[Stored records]
____
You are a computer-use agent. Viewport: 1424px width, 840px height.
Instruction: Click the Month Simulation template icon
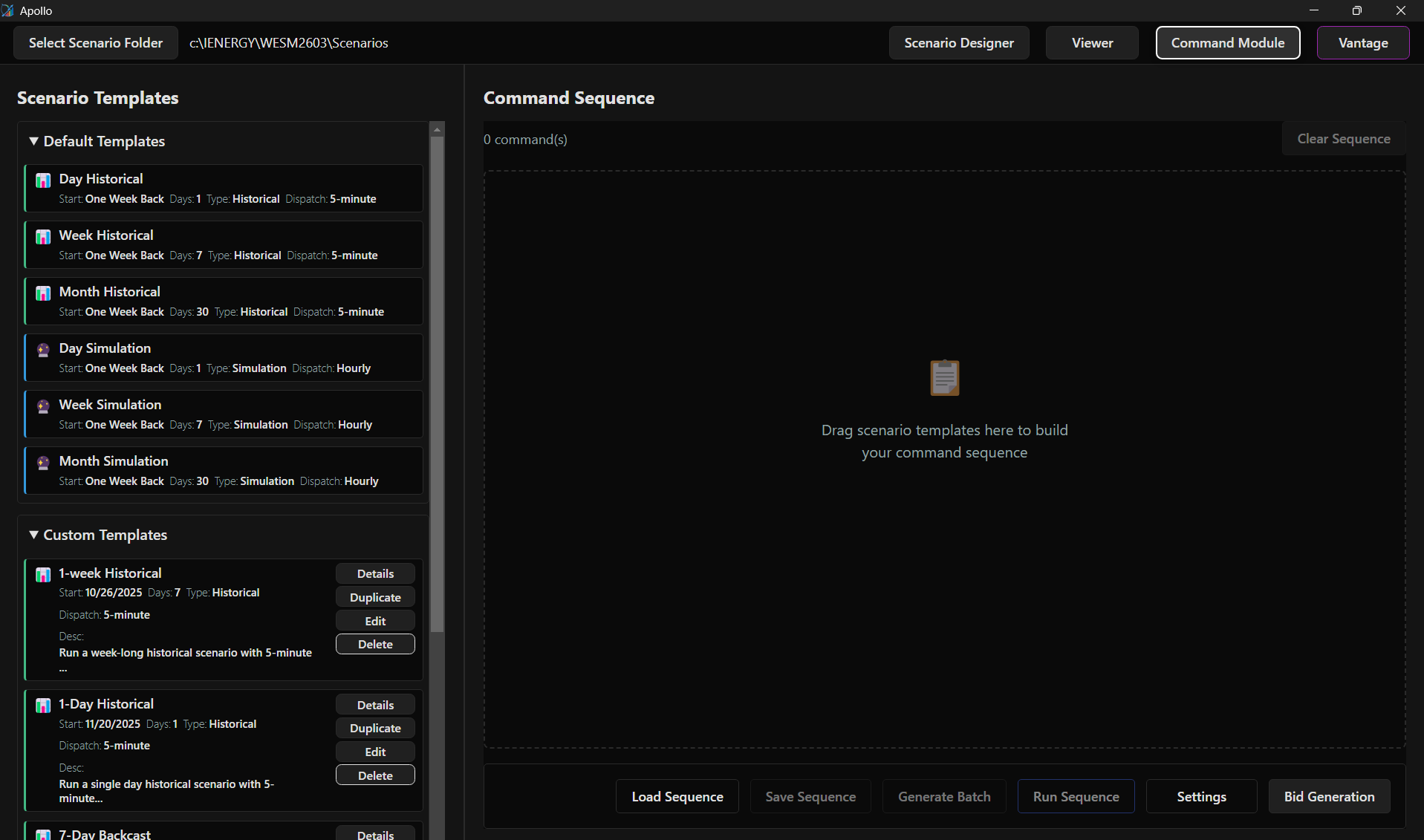coord(43,463)
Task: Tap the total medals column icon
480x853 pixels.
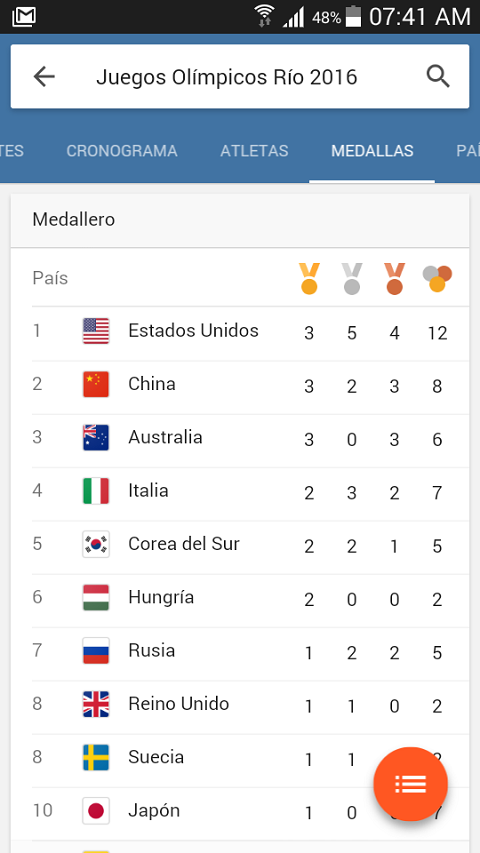Action: 438,279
____
Only the pictures are to be left out, and all of the data must otherwise be transcribed exactly.

You are a computer-use agent. Viewport: 1424px width, 840px height.
Instruction: Click the Month Simulation template icon
coord(43,463)
Task: Tap the total medals column icon
480x853 pixels.
Action: 438,279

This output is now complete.